More generally, we are interested in a method `f` that satisfies a specification/contract signature of the following form:
```
method f (x: string) returns y:string
requires ∃ z : Rule1(x+z) && Rule2(x+z)
ensures Rule1(x+y)
ensures Rule2(x+y)
```
Where
* `Rule1` and `Rule2` are predicates, functions that take a string as input and evaluate to a boolean.
* the keyword `requires` specifies a precondition: the method can assume that these conditions hold for its inputs. In this case, the precondition is that it is possible to complete the string `x` such that both `Rule1` and `Rule2` apply to the concatenated string `x+z`.
* the keyword `ensures` specifies a postcondition: a logical assertion that provably holds at the end of the method's execution. In this case, there are two postconditions: one ensures that `Rule1` holds, the other ensures that `Rule2` holds.
* implicitly, we the contract also ensures that the method terminates in finite time for any input satisfying the preconditions.

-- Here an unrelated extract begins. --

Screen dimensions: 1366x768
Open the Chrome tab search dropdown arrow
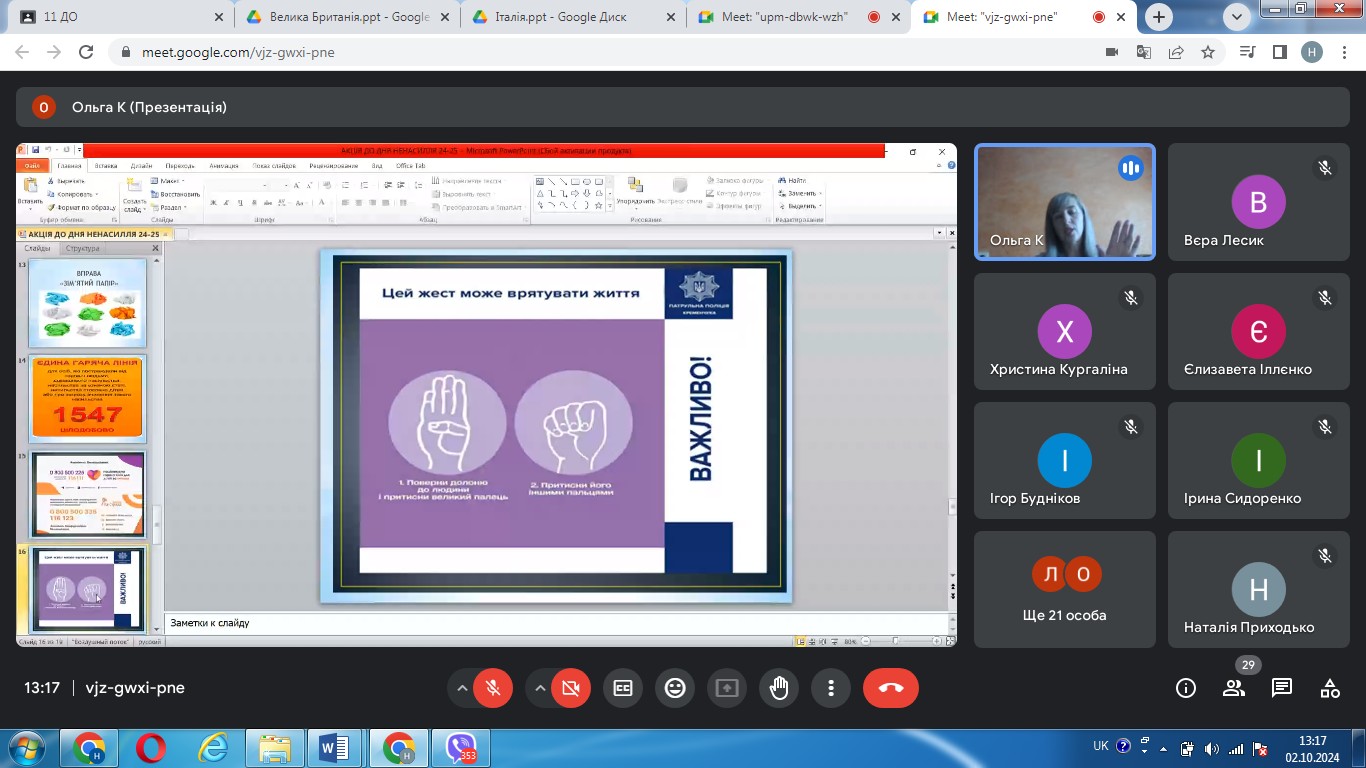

We can rewrite the above contract as the following logical statement about the method f:
$$
\forall x \left( \exists z: R_1(x+z) \land R_2(x+z)) \implies T(f, x) \land R_1(x + f(x)\right) \land R_2(x + f(x))
$$
where $T$ is a predicate denoting termination of the method $f$ for input $x$.
If `Rule1` is chosen as balancedness of `a`s and `b`s, and `Rule2` as the string being ordered, i.e. `a`s precede `b`s, we recover a contract for our `a^nb^n` completion algorithm.

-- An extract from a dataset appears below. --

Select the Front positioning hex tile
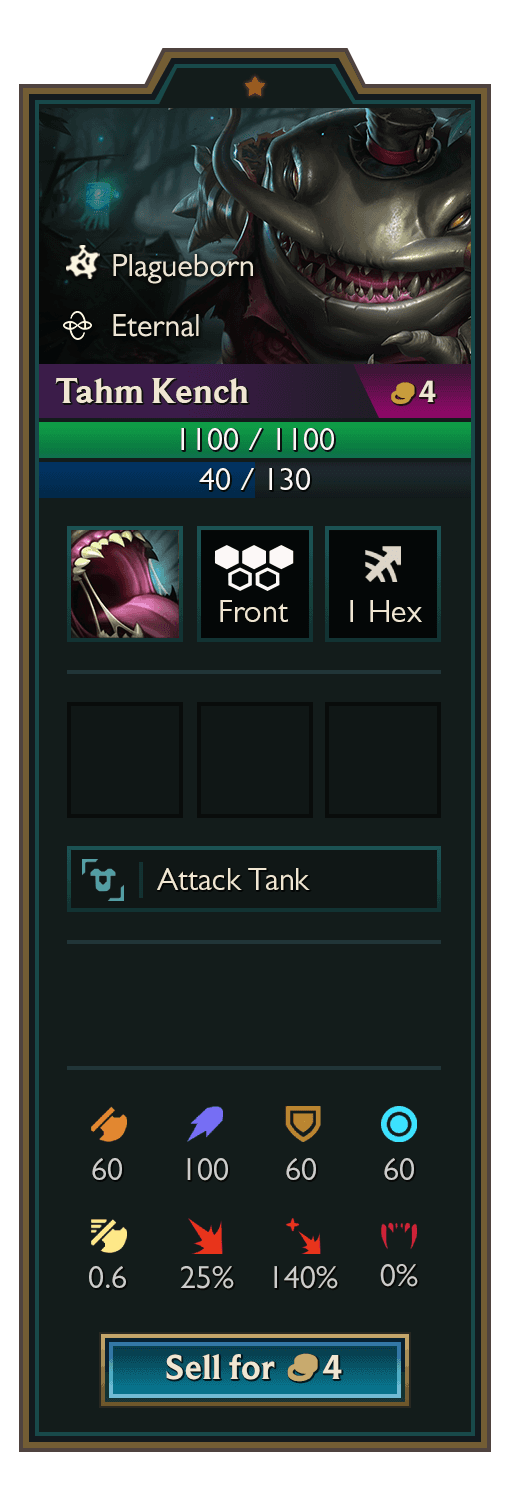tap(255, 583)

It is clear that there can be many potential implementations or programs, $f$, that provably satisfy the above contract. However, the contract does not say anything about these programs' behaviour when the pre-condition is violated. When given an invalid input, these methods may not terminate, and when they do, they may output arbitrary character sequences. This is to say, the implementation is not identifiable from the contract.

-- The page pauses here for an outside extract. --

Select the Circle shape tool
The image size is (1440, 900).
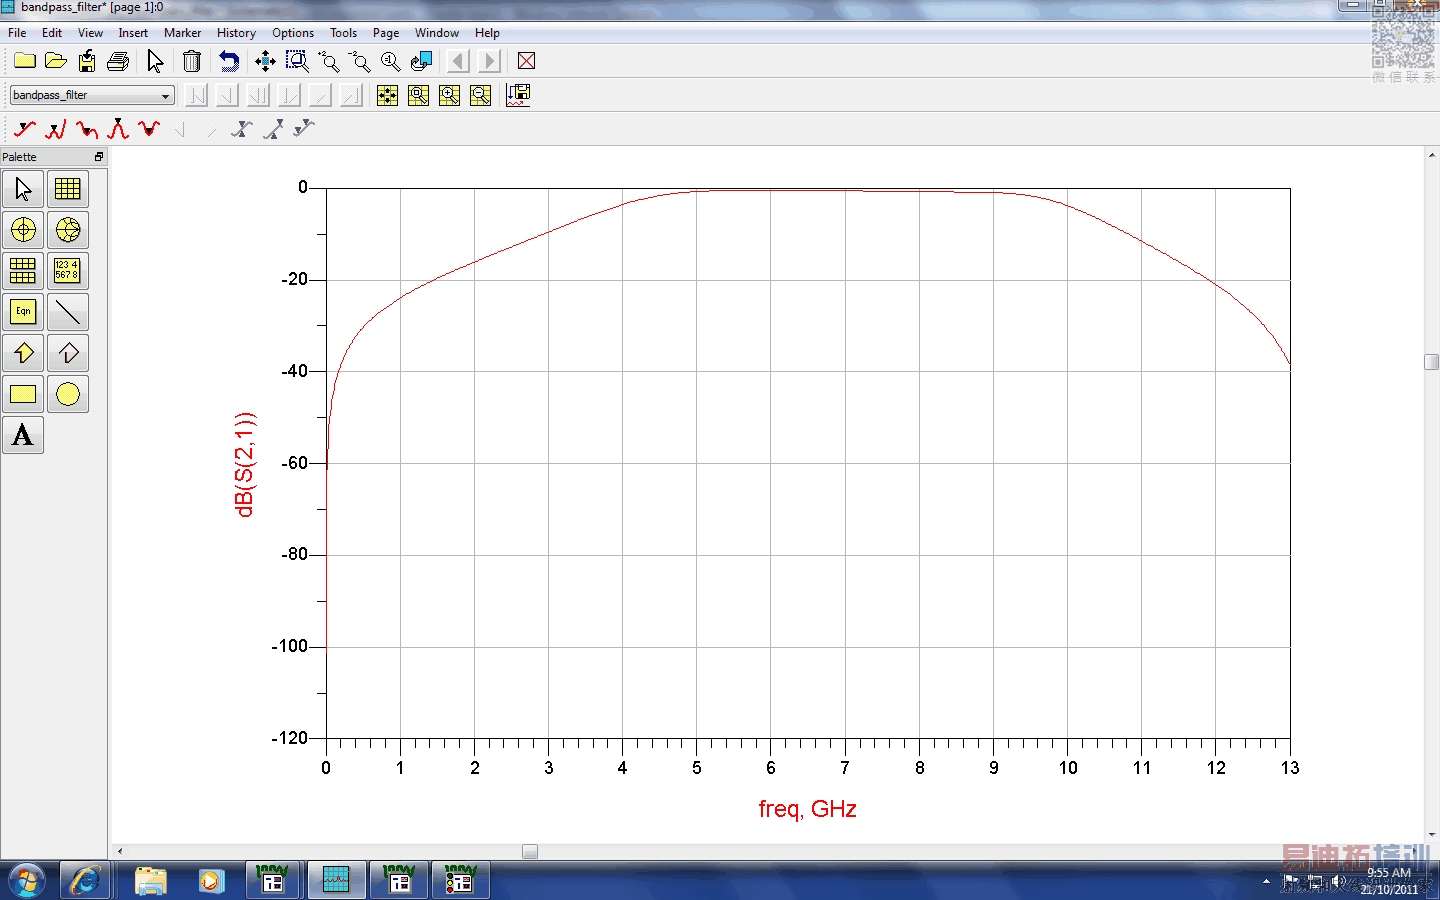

*Idea:* Choose a very simple programming language in which it becomes possible to sample implementations that satisfy the contract. Someting like Brainf*ck for example. Sample verified implementations, noting down their length or other measures of description complexity. Define rule extrapolation ability as the fraction of OOD prompts (strings that don't satisfy the precondition) for which the implementation satisfies at least one of the postconditions.
Hypothesis 1: Rule extrapolation ability will correlate negatively with description length.
Hypothesis 2: If one forms a Solomonoff induction-like predictor, where the completion probabilities are established based on assigning $2^{-l}$ weights to implementation of length $l$, the resulting probabilistic method will be similar to the predictions of a transformer pretrained on $a^nb^n$ languages.